Provided records: Begin
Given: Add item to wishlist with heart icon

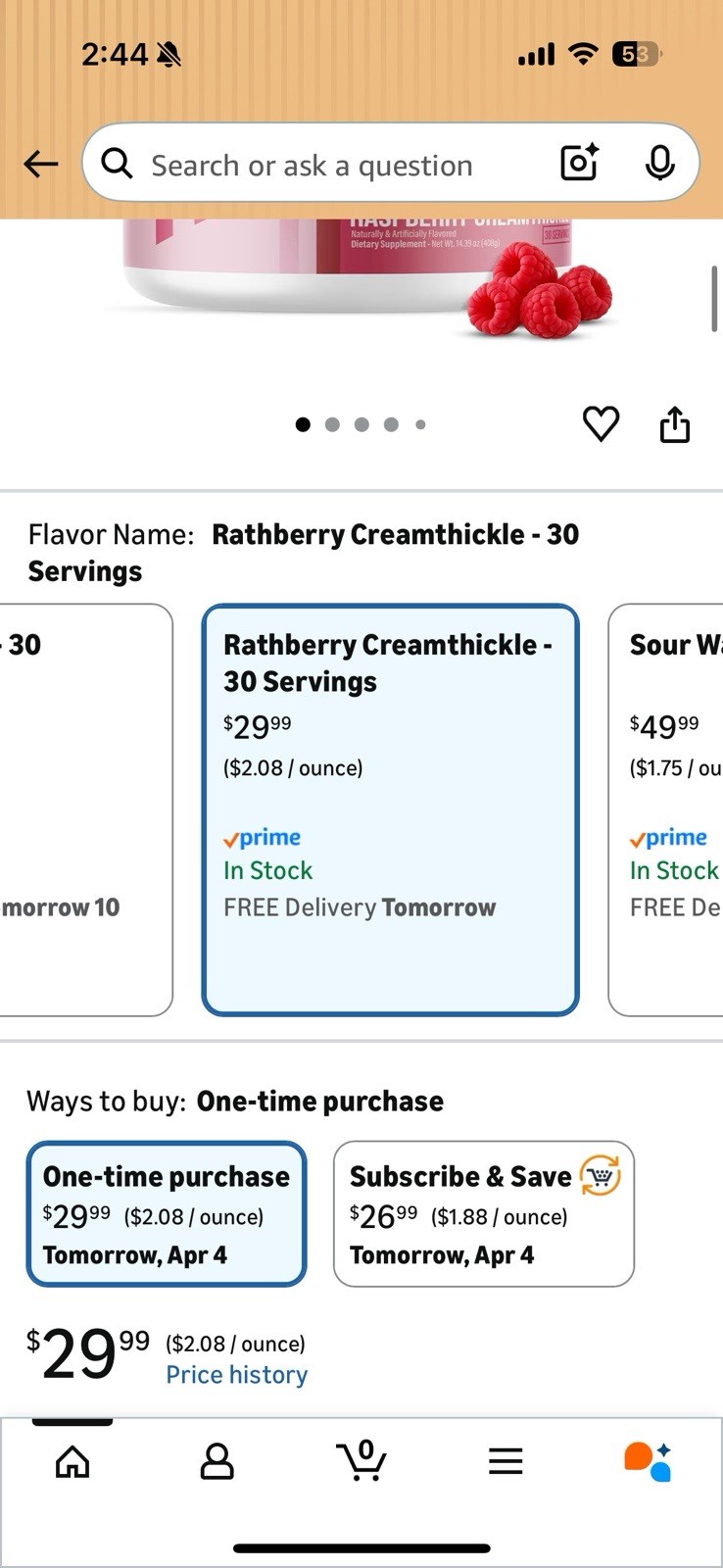Looking at the screenshot, I should (601, 423).
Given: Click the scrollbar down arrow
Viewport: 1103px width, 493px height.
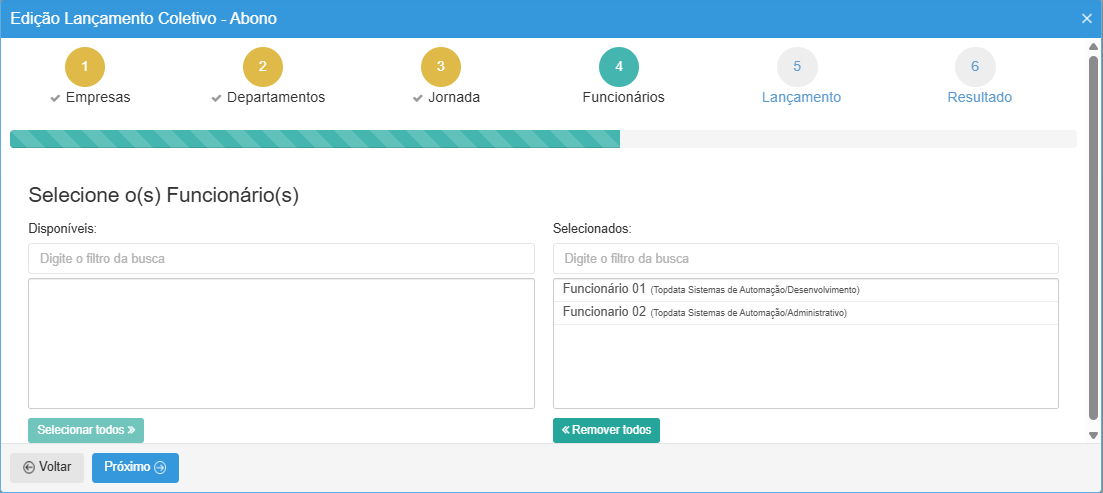Looking at the screenshot, I should [x=1093, y=435].
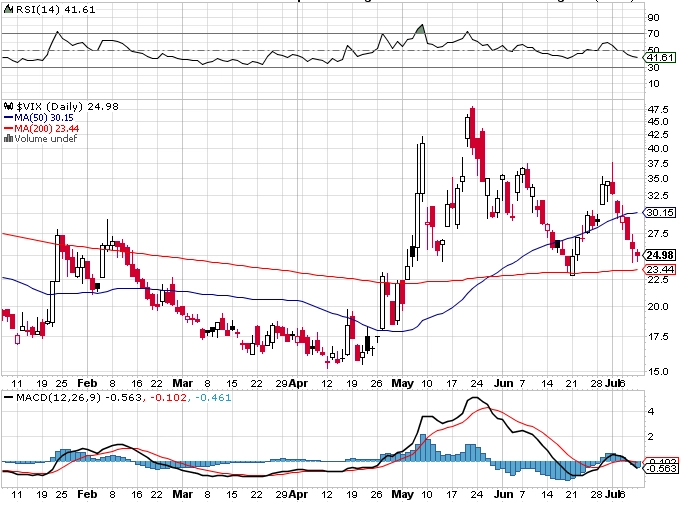Click the MA(200) 23.44 legend text
Viewport: 682px width, 507px height.
coord(43,128)
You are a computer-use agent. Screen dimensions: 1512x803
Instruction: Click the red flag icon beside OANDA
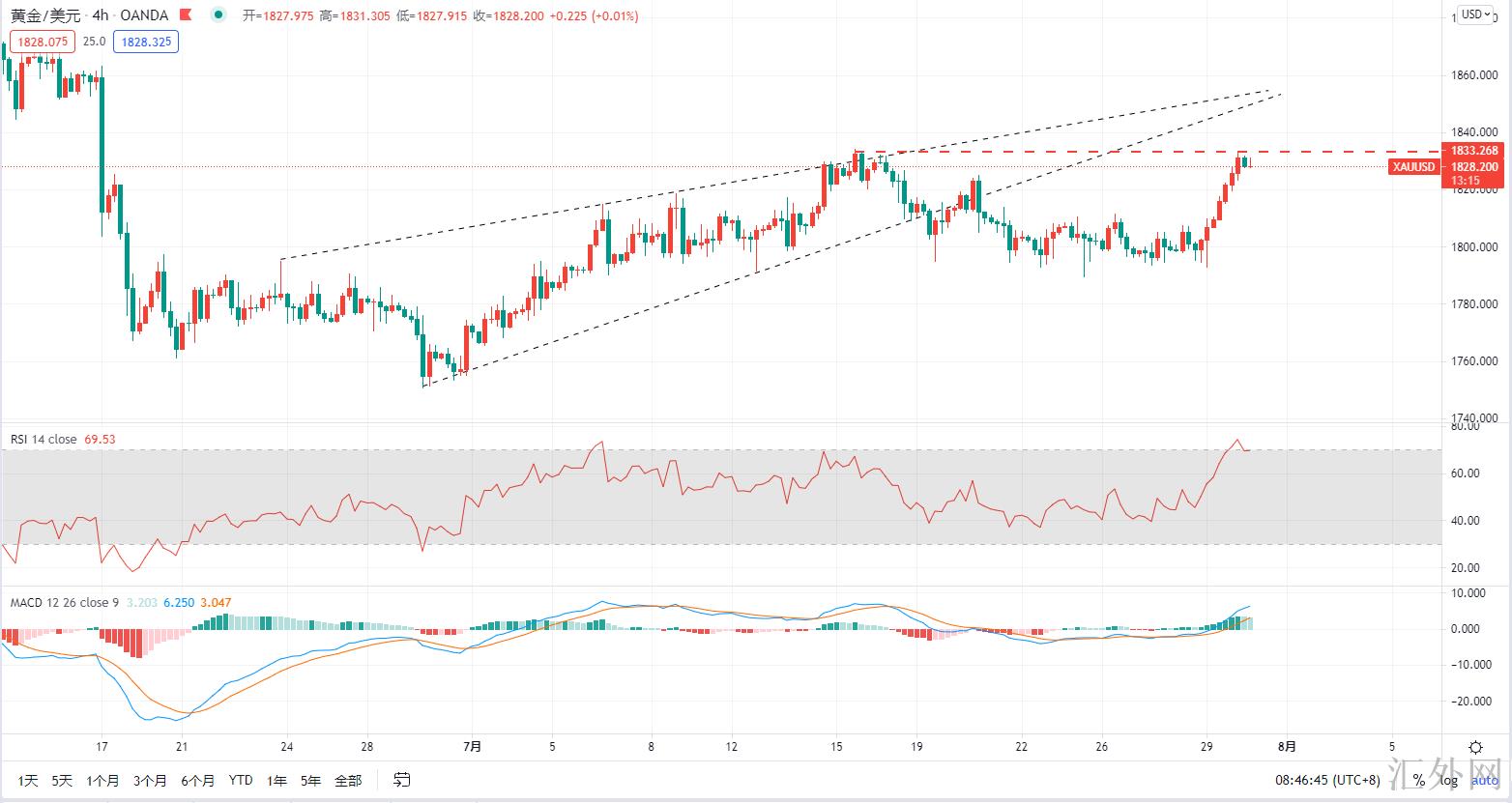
Provided records: End
▶ Task to complete
Transcribe every entry exactly, omitting pictures.

▶ Output for this exercise
Given: Add item to wishlist with heart icon

Looking at the screenshot, I should (601, 423).
Given: Click the scrollbar down arrow
Viewport: 1103px width, 493px height.
Looking at the screenshot, I should [x=1093, y=435].
Click the MA(200) 23.44 legend text
Viewport: 682px width, 507px height.
coord(43,128)
You are a computer-use agent. Screen dimensions: 1512x803
Instruction: Click the red flag icon beside OANDA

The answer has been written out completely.